## Задания для работы
1 – Выведите без изменений отрывок из очерка «Растворение в земле» от слов «Растворение в земле» до слов «голые и влюбленные.» включительно.
2 – Подхватите очерк «Растворение в земле» и продолжите его, начиная сразу после последнего приведенного предложения.

Газета.Ru в Telegram
Новые комментарии +

Растворение в земле

Специальный корреспондент издательского дома «Коммерсантъ»

После всего, что произошло, боишься ли ты смерти? Не бойся. Стыдно бояться ее. В ней нет зла. Я бродил по реанимационным отделениям, склонялся и слушал, как угасает короткое дыхание героиновых красавиц. Я держал за руку безумного старика, когда остановилось его сердце. В турецком городе Гельджик я видел человека, которому землетрясение придавило бетонной плитой бедро. Человек был жив, и только правая нога его была мертва. Он кричал, звал на помощь. Но когда спасатели подняли плиту, трупный яд, скопившийся в ноге, побежал по венам, и человек умер. В одночасье. Другую бетонную плиту я своими руками помогал поднимать на развалинах одного из московских домов. И своими глазами видел под этой плитой раздавленных мужчину, женщину и младенца. Они лежали обнявшись — голые и влюбленные.
       За последний год я похоронил столько политических деятелей, артистов, солдат, сколько хоронят разве только гробокопатели. Я выучил заупокойную службу наизусть, но православные проповеди о бессмертии души не уняли тогда моего страха. Ведь я хотел, чтобы бессмертной была не только душа, но и тело.

## Материал набора данных
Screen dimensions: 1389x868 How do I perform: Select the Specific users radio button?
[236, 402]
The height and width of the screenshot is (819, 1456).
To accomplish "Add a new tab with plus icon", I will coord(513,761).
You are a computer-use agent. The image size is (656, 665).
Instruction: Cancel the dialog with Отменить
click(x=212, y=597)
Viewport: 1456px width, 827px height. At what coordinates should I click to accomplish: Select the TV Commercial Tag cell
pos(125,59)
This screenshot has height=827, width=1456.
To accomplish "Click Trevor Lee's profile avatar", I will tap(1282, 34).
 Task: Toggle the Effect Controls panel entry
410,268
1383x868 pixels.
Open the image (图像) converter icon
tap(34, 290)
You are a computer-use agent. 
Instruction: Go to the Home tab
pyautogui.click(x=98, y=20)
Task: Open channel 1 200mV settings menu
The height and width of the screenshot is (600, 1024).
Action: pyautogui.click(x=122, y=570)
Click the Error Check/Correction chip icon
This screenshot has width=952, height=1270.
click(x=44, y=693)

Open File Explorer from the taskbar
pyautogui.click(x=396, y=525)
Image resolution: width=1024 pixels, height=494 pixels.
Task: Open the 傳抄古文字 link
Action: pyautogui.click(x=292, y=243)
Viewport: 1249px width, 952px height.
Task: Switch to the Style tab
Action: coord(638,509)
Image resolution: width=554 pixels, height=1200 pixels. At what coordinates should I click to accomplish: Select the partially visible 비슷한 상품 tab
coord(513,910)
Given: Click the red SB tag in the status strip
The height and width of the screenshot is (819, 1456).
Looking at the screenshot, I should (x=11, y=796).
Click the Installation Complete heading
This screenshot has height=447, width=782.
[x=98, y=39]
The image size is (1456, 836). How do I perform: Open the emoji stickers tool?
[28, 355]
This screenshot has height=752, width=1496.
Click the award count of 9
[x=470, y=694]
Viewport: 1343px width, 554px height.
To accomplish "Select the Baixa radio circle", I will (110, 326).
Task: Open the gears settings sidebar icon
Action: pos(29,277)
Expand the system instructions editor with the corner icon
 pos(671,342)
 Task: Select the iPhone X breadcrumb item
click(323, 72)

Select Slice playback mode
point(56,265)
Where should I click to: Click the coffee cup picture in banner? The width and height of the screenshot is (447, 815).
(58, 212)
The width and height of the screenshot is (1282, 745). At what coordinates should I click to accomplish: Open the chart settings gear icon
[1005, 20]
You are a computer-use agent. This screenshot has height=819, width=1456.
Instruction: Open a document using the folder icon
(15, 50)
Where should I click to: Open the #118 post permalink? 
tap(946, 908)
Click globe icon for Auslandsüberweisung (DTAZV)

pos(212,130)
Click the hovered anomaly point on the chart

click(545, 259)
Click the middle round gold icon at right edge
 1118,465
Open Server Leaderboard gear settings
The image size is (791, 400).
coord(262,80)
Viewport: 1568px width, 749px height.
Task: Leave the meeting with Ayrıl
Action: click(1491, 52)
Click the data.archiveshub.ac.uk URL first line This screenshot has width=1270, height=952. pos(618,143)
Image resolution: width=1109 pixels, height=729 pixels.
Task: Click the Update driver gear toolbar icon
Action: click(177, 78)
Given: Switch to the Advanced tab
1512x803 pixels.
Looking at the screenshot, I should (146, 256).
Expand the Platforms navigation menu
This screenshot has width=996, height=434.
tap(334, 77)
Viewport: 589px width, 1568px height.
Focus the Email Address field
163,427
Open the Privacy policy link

## Ответы к заданиям
1 –
Растворение в земле

Специальный корреспондент издательского дома «Коммерсантъ»

После всего, что произошло, боишься ли ты смерти? Не бойся. Стыдно бояться ее. В ней нет зла. Я бродил по реанимационным отделениям, склонялся и слушал, как угасает короткое дыхание героиновых красавиц. Я держал за руку безумного старика, когда остановилось его сердце. В турецком городе Гельджик я видел человека, которому землетрясение придавило бетонной плитой бедро. Человек был жив, и только правая нога его была мертва. Он кричал, звал на помощь. Но когда спасатели подняли плиту, трупный яд, скопившийся в ноге, побежал по венам, и человек умер. В одночасье. Другую бетонную плиту я своими руками помогал поднимать на развалинах одного из московских домов. И своими глазами видел под этой плитой раздавленных мужчину, женщину и младенца. Они лежали обнявшись — голые и влюбленные.

2 –
       В детстве я читал стихотворение. Оно называлось «Джон Ячменное Зерно». Сейчас, если бы я стал переводить его на русский язык, то назвал бы «Солдат Иван Водкин». История такая. Джон Ячменное Зерно убит и похоронен. Но следующей же весной он проходит сквозь землю и зеленеет веселыми всходами. Тогда враги срезают его острым серпом, молотят железным цепом, крошат в труху, варят в кипятке, запирают в бочке и потом выпивают, радуясь своей победе над Джоном. Думаешь, Джон умер? Нет, он шумит в головах врагов, они плачут, смеются и поют, потому что веселый Джон теперь внутри них.
       Лучше этого стихотворения я не могу объяснить, как связаны в моем мозгу любовь к родной земле, страсть к пьянству и уверенность в бессмертии.
       Частое созерцание мертвых тел, истерики и депрессии по этому поводу неминуемо должны были привести меня либо к сумасшествию, либо к спокойному пониманию того, что я не более чем кусок земли. И поэтому бессмертен.
       За тридцать лет моей жизни уже довольно много родных, друзей, кумиров и врагов стали просто землей. Уже сейчас там, где я закопал в детстве любимую собаку, выросло большое дерево. Дачный сосед хотел было это дерево спилить, но я не позволил — это же моя собака. На следующий год дерево засохло само. Землей стало уже довольно много моей любви, ненависти, нежности, злобы. Если мне удастся прожить еще лет сорок, землей станут постепенно и все остальные мои чувства. Умирать будет не страшно.
       Жизнью я называю умение не только умирать и возрождаться, свойственное всему включая камни, но и умение одновременно следить за этим как бы немного со стороны. Однако же дело в том, что с годами я все больше и больше люблю землю, все больше и больше сомневаюсь в смысле своих человеческих дел, а потому все меньше и меньше боюсь раствориться в земле.
       Давай, пусть из меня растет что-нибудь. Землепашец, сей хлеб и прячь от налоговой службы. Баба, рожай сына и не пускай в армию. Это наша земля, не потому что мы продаем ее недра или елозим по ней танками, а потому что мы в нее ляжем. Это наше море, потому что мы в него уже легли. Я нашел на земле упавшего стрижа, подкинул в воздух. Птица полетела и растворилась в небе. Теперь это наше небо.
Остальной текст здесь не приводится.